"Não é pois bom para o homem que coma e beba e que faça gozar a sua alma do bem do seu trabalho Isto também eu vi que vem da mão de Deus"
Textus Receptus
"Não há nada melhor para o homem do que comer e beber, e fazer com que sua alma goze do bem do seu trabalho. Isto também eu vi que vem da mão de Deus."
O versículo declara que o prazer nas dádivas do trabalho árduo, como comer e beber, é um dom proveniente de Deus, sendo portanto algo bom para o homem desfrutar.
Explicação Histórica
O termo hebraico 'tob' (bom) é usado para indicar que a experiência descrita é agradável e apropriada. 'Nefesh' (alma) aqui se refere à própria pessoa, ao seu ser interior e suas sensações de satisfação. A frase 'vem da mão de Deus' (min yād 'elohim) significa que essa capacidade de desfrutar é uma provisão e permissão divina, não algo que o homem possa criar ou garantir por si só.
Interpretação Doutrinária
Este texto alinha-se com a doutrina de que Deus é o provedor de todas as coisas boas e que Ele permite e, por vezes, incentiva o desfrute das bênçãos materiais e do fruto do trabalho lícito.

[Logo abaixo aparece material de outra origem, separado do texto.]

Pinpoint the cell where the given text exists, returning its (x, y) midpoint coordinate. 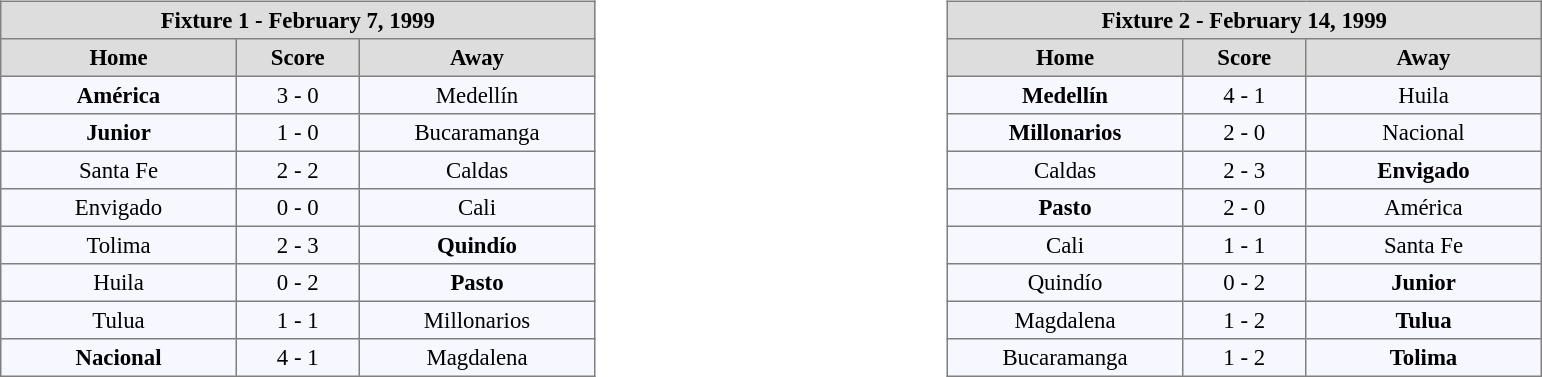
Fixture 2 - February 14, 1999 (1244, 20)
0 - 0 (298, 208)
3 - 0 (298, 95)
2 - 2 (298, 170)
Fixture 1 - February 7, 1999 (298, 20)
1 - 0 (298, 133)
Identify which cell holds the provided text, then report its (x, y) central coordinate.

Reforça a ideia de que a vida, com seus prazeres moderados, pode ser apreciada como dádivas de um Deus generoso, não como um fim em si mesmo, mas como um reconhecimento da Sua soberania. Enfatiza a gratidão pelas provisões divinas.
Aplicação Prática
O cristão deve reconhecer que o trabalho honesto e o sustento recebido são presentes de Deus. Devemos desfrutar desses bens com gratidão e moderação, sem cobiça ou excesso, sabendo que a verdadeira satisfação vem de Deus e não das riquezas materiais.
Precauções de Leitura
Evitar a interpretação deste versículo como um endosso à busca hedonista do prazer ou à preguiça, negligenciando o propósito maior da vida e a responsabilidade para com Deus e o próximo. Não deve ser usado para justificar a autossuficiência ou a incredulidade nos dons de Deus.